Buffalo has diversified out of heavy manufacturing industries, like steel, that used to underpin much of its economy and moved into growing areas like health care, economists said. And last year, in the depths of the downturn, Canadian shoppers flooded into the city as the U.S. dollar weakened against the Canadian dollar.
"That's been a boon to retailers," said Marisa DiNatale, a director at Moody's Economy.com.
Unemployment grew 3 percentage points in Rochester, N.Y., reaching 8.7 percent in January. The city has also diversified, said Richard Dietz, senior economist at the New York Federal Reserve. Its largest employer is now the University of Rochester. The university took over from Eastman Kodak, which is based in the city but has shrunk.
Overall, unemployment rose in nearly all 372 metro areas in January, the Labor Department said Friday, because the weak recovery hasn't spurred much hiring.
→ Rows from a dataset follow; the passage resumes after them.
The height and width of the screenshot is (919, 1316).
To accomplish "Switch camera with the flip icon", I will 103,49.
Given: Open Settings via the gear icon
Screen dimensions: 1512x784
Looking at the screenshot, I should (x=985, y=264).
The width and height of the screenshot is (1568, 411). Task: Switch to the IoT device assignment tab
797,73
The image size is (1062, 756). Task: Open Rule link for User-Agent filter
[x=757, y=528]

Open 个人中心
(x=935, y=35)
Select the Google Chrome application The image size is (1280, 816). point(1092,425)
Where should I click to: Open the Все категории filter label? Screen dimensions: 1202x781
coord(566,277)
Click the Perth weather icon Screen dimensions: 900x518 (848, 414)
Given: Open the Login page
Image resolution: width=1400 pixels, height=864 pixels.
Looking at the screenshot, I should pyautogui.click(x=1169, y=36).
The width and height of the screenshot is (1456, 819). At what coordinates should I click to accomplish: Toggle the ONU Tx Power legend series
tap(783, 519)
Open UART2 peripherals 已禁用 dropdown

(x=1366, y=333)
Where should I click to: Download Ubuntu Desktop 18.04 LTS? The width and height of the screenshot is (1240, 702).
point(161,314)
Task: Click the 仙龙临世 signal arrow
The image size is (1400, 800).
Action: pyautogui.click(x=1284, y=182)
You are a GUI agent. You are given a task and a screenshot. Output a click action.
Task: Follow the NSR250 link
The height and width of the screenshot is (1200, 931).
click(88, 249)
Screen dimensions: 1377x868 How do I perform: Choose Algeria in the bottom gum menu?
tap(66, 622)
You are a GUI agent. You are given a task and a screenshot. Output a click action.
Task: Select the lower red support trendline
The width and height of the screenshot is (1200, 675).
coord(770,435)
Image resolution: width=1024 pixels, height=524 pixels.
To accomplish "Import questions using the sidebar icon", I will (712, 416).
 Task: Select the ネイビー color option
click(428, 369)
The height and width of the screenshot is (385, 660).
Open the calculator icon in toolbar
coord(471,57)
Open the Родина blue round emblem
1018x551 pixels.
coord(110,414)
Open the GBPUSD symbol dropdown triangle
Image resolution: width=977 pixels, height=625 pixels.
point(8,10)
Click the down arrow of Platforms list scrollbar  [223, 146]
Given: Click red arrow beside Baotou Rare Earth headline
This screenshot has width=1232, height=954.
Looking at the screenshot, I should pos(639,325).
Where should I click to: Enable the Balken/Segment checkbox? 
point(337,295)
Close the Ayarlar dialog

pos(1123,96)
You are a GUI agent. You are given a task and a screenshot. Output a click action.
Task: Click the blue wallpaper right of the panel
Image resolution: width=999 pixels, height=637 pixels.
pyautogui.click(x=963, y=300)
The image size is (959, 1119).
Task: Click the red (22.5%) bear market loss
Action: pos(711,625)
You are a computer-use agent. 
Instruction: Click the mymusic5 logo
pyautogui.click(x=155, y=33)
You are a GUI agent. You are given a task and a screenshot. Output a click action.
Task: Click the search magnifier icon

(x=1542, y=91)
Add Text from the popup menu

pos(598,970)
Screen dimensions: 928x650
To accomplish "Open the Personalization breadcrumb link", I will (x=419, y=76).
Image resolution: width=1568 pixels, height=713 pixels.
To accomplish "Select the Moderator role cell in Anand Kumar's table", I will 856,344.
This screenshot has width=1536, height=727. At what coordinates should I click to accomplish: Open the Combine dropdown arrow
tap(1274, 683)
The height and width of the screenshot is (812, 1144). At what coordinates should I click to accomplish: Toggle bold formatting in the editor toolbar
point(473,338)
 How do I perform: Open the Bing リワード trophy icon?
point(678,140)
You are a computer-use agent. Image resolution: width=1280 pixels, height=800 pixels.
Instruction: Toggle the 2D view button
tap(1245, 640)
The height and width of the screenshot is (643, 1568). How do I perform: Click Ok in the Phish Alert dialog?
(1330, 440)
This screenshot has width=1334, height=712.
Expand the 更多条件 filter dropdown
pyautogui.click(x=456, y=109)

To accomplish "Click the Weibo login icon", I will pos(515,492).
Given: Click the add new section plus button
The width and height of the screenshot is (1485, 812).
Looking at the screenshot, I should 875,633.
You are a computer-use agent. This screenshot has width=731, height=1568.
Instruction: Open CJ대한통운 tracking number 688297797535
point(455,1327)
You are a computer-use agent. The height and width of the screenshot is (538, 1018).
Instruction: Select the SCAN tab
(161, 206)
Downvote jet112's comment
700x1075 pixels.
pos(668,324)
The figures aren't seasonally adjusted. And January is traditionally a grim month for employment as retail workers and other seasonal employees lose their jobs.
Among cities of all sizes, the lowest unemployment rates were in Fargo, N.D. and Bismarck N.D. They reported rates of 4.8 percent and 4.9 percent, respectively. Higher prices for agricultural commodities have bolstered the upper Plains states throughout the recession.